Today Abbott (NYSE: ABT) announced five-year results from the FAME 2 study, which showed that patients had fewer major adverse cardiac events (MACE) when they received a heart stent guided by Abbott’s fractional flow reserve (FFR) diagnostic tool in combination with medical therapy compared to patients who received only medical therapy. MACE is defined as heart attack, death and urgent need to reestablish blood flow. Abbott’s PressureWireTM uses the diagnostic metric FFR to measure the pressure of blood as it flows through a patient’s blocked artery. This provides an objective measure to help cardiologists determine which vessels would benefit from receiving a stent.

The five-year data from the FAME 2 study were presented in a late-breaking session at EuroPCR, the annual meeting of the European Association of Percutaneous Cardiovascular Interventions (EAPCI) and simultaneously published in The New England Journal of Medicine.

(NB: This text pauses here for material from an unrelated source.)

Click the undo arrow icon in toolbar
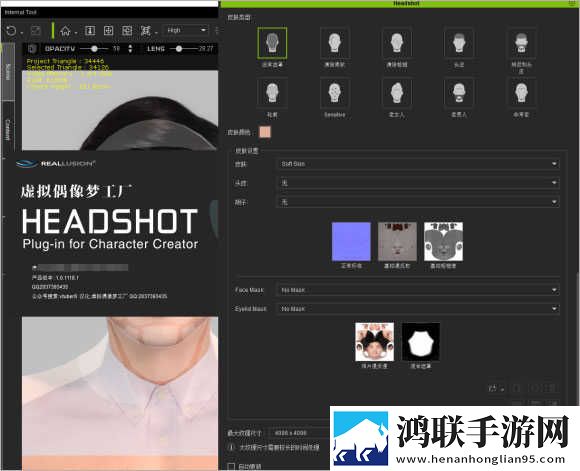This screenshot has width=580, height=471. tap(11, 31)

“For the first time, a study has shown that patients with stable coronary artery disease who received a stent guided by an FFR diagnostic had a benefit over medical therapy alone, including fewer heart attacks and needs for urgent revascularization,” said principal investigator Bernard De Bruyne, M.D., Ph.D., of the Cardiovascular Center Aalst, Onze Lieve Vrouw Ziekenhuis, Aalst, Belgium. “Data from this study confirm the importance of FFR-guided stenting decisions combined with medical therapy over medical therapy alone.”

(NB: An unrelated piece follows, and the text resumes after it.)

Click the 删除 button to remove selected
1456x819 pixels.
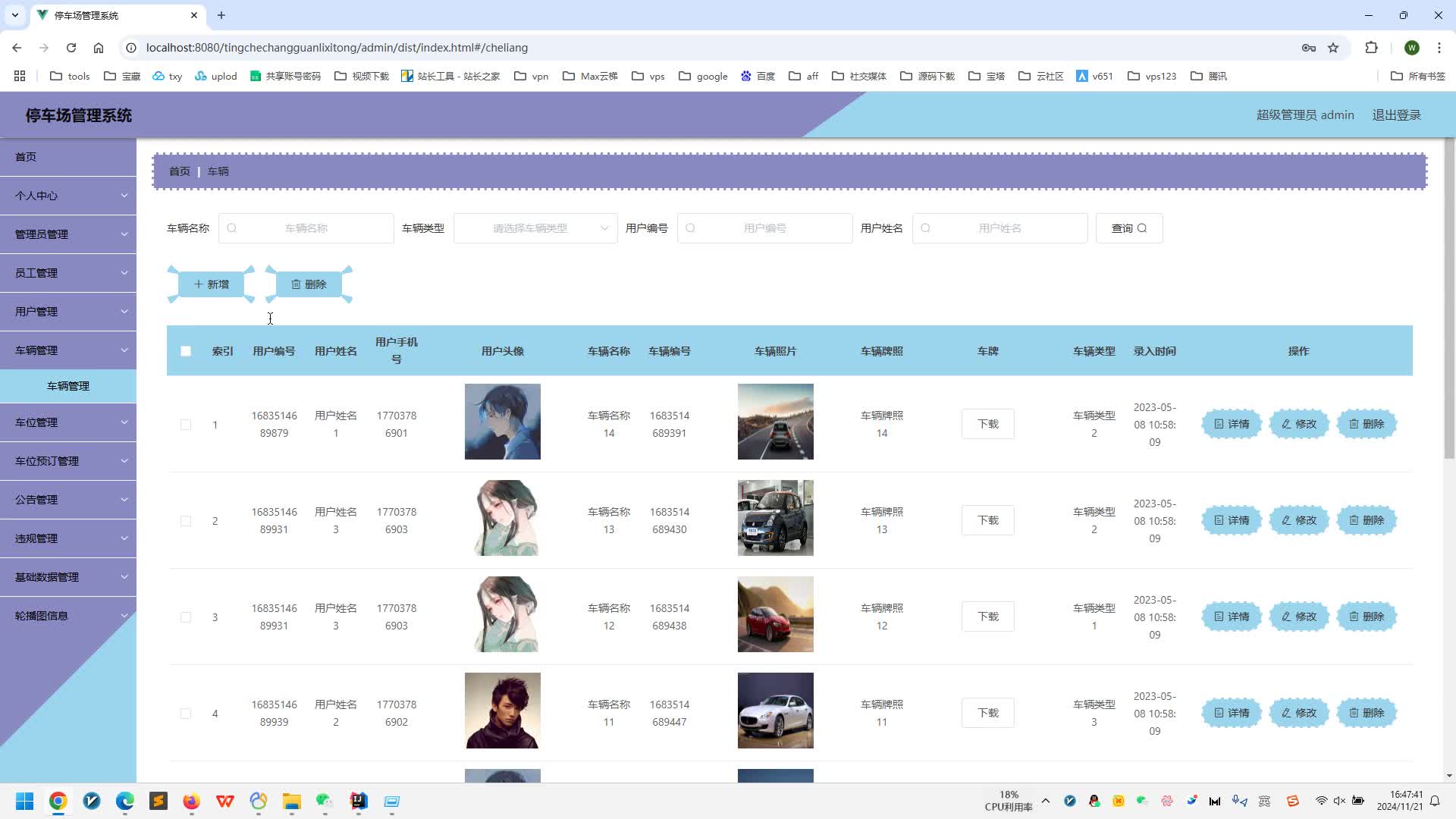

Coronary artery disease is the most common type of heart disease, which is the leading cause of death worldwide. It occurs when arteries that supply blood to the heart become blocked or narrowed. Physicians can use an FFR diagnostic tool to measure how a narrowed artery affects blood flow to the heart, and can then determine the appropriate treatment. If a narrowed artery has a positive FFR test, placing a stent via a percutaneous coronary intervention (PCI) is one recommended treatment.

Five-year follow up from the FAME 2 study included 733 patients with stable coronary artery disease who had significant blockages or narrowing of the arteries as determined by FFR. Analysis showed that 13.9 percent of patients (62) in the FFR-guided PCI group experienced a MACE, while almost twice as many patients in the medical therapy group experienced MACE (27 percent (119); p=<0.001). The lower rate of MACE in the PCI group was largely driven by reduced urgent revascularization – the need to reestablish blood flow to the heart – a component of MACE (6.3 percent vs. 21.1 percent, p<0.001).

Patients who underwent FFR-guided PCI in combination with medical therapy had fewer heart attacks than those who received medical therapy alone with 8.1 percent of patients (36) in the FFR-guided PCI group experiencing a heart attack compared to 12.0 percent (53) in the medical therapy alone group (p=0.049). Death from any cause occurred in 5.1 percent of patients in the FFR-PCI group (23) and in 5.2 percent of patients (23) in the medical therapy alone group.

Resting Full-Cycle Ratio
In a separate study presented at the meeting, promising data were presented for Abbott’s Resting Full-Cycle Ratio (RFR) diagnostic test, which uses a different approach to FFR that assesses the heart at rest rather than at stress. RFR is a novel measurement that has the potential to identify significant narrowing of arteries that would be missed by other resting measures due to differences in its algorithm. RFR may be more convenient for patients than FFR as it does not require the use of vasodilators, medicines that dilate blood vessels during the test causing the heart to be stressed. The VALIDATE RFR study results were presented by Ziad Ali, M.D., D. Phil, from Columbia University Medical Center in New York.

The VALIDATE RFR study included 672 coronary artery narrowings from 504 patients and compared RFR with an instant wave-free ratio (iFR) diagnostic that also measures blood flow while the heart is at rest. The study aimed to validate the RFR algorithm, which differs from other resting measurements because it identifies critical narrowings by taking measurements across the full heart cycle.

Analysis showed RFR was highly correlated to iFR (R2=0.99, p<0.001) and diagnostically equivalent within 1 percent to iFR (p=0.03), suggesting that both tests would lead to the same clinical decision most of the time. RFR is currently pending 510(k) and CE Mark.

“We’re committed to bringing life-saving technologies to people with heart disease including diagnostic tools that help doctors make treatment decisions, which lead to better outcomes for patients,” said Charles Simonton, M.D., chief medical officer of Abbott’s vascular business. “These results continue to support that measuring blood flow prior to implanting a stent is an effective way to help doctors determine which vessels to treat, and can improve patient outcomes over medical therapy alone.”